Information shown below:

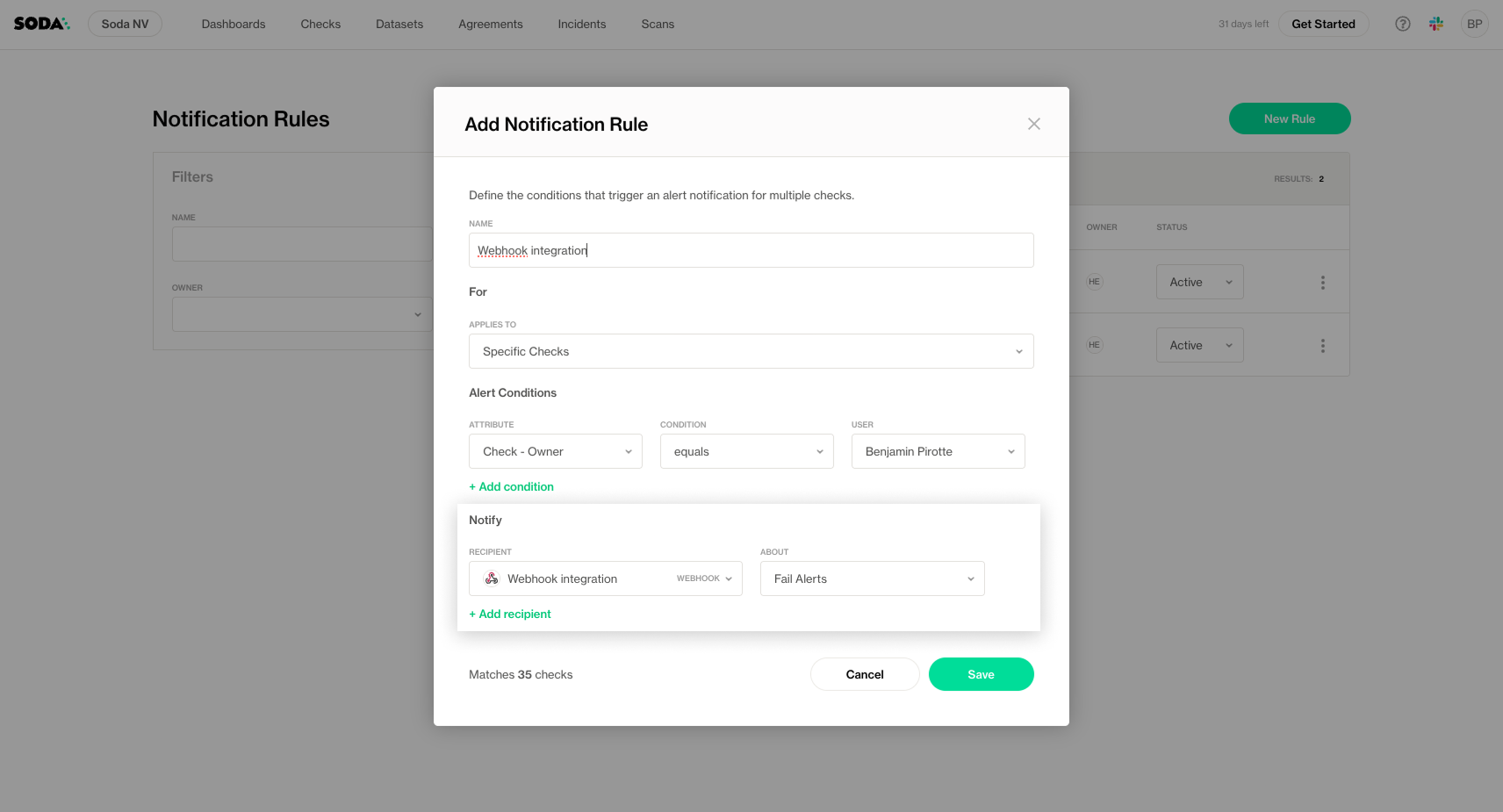This screenshot has width=1503, height=812.
Task: Click the HE owner avatar in first row
Action: [x=1094, y=282]
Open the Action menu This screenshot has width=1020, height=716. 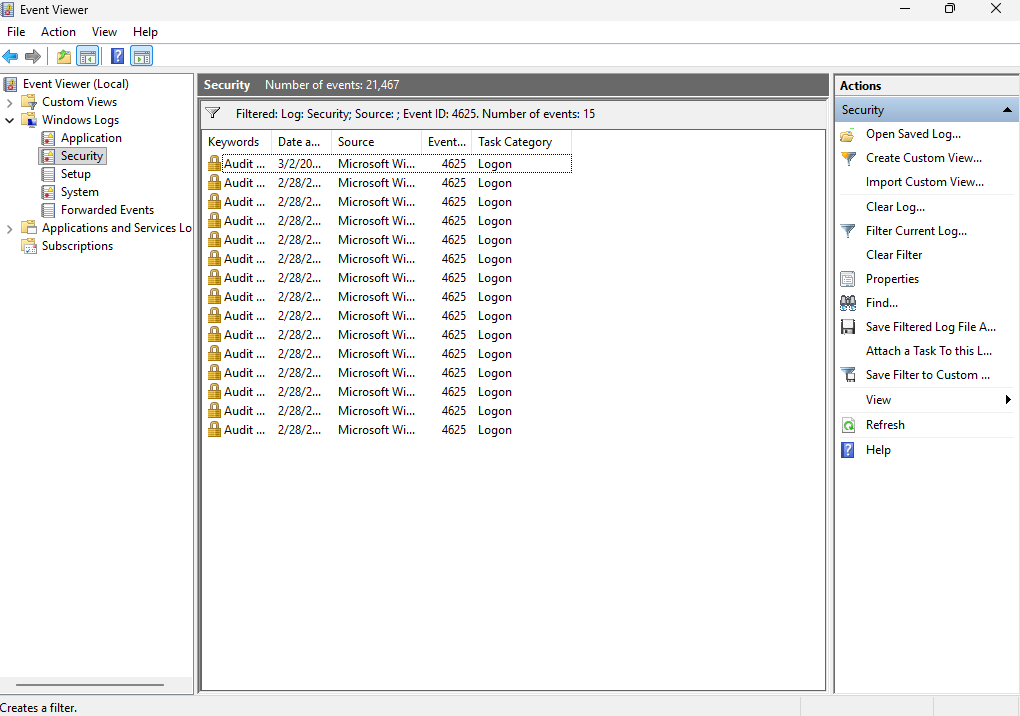click(x=58, y=31)
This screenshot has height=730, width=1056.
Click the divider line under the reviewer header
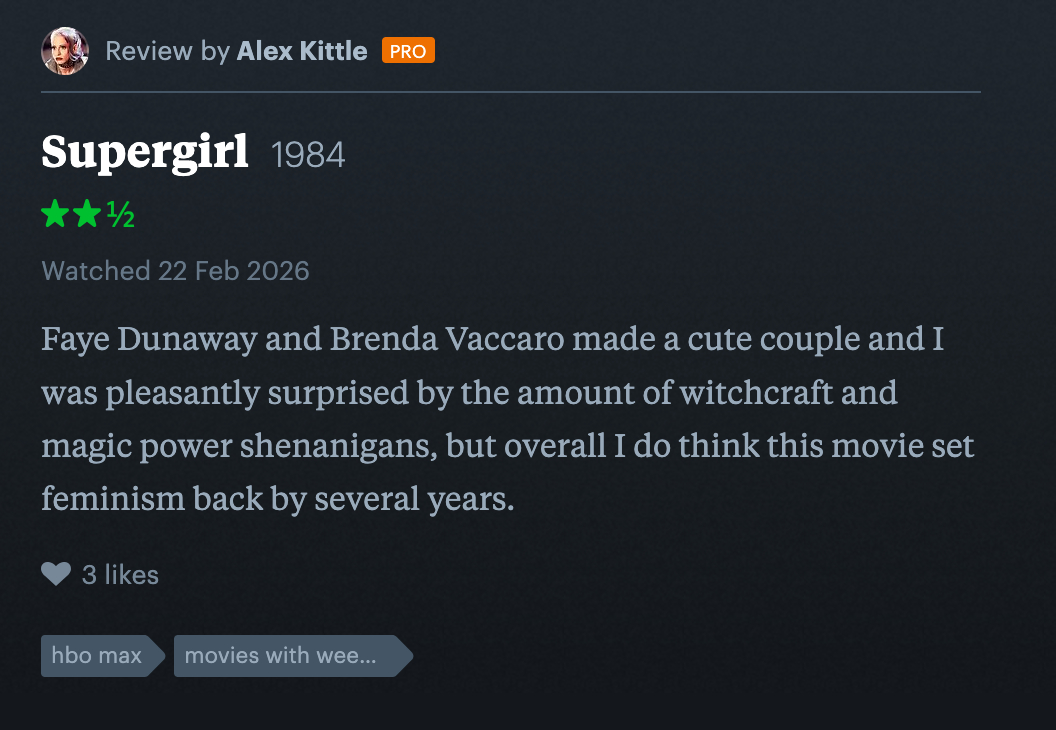point(510,92)
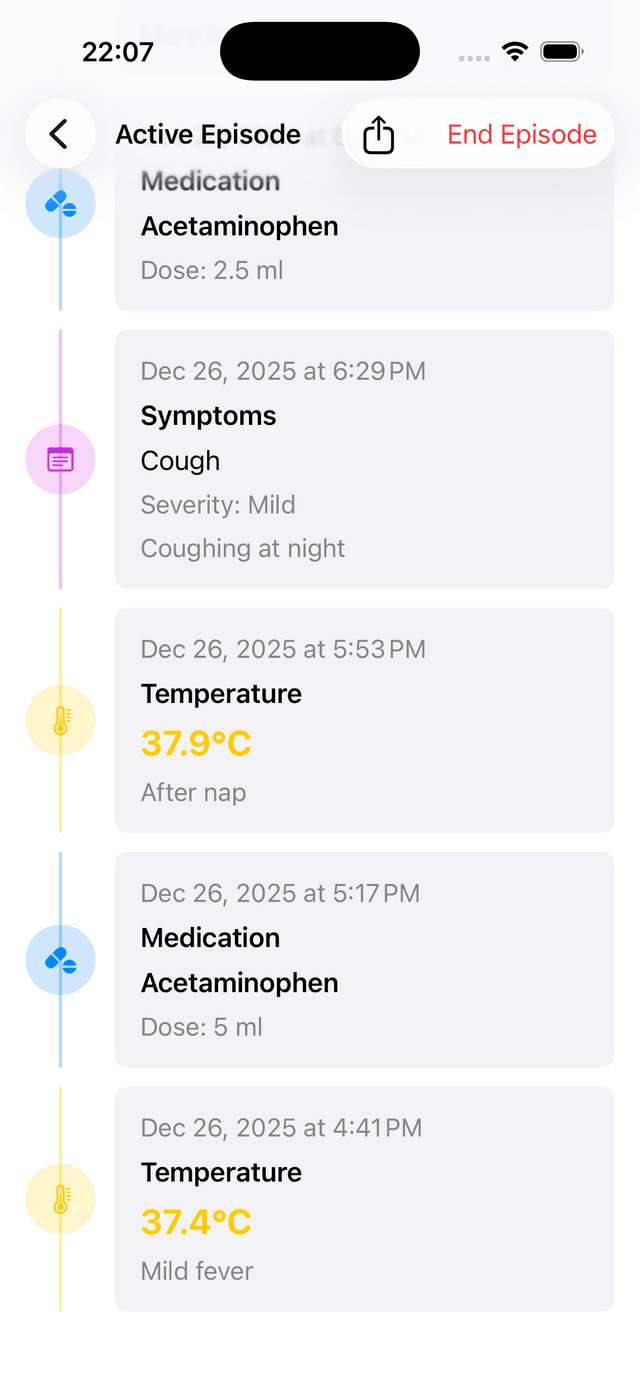The height and width of the screenshot is (1391, 640).
Task: Select the Symptoms notepad icon
Action: pos(60,459)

End of Information shown.

What to work on
If a line falls between the one containing "This screenshot has height=730, width=1056." and the last line of the records above, inclusive, restate it exactly; leave out the pictures and everything else.

Reply to the task
This screenshot has height=730, width=1056.
Click the divider line under the reviewer header
point(510,92)
The height and width of the screenshot is (1391, 640).
Task: Select the Symptoms notepad icon
Action: pos(60,459)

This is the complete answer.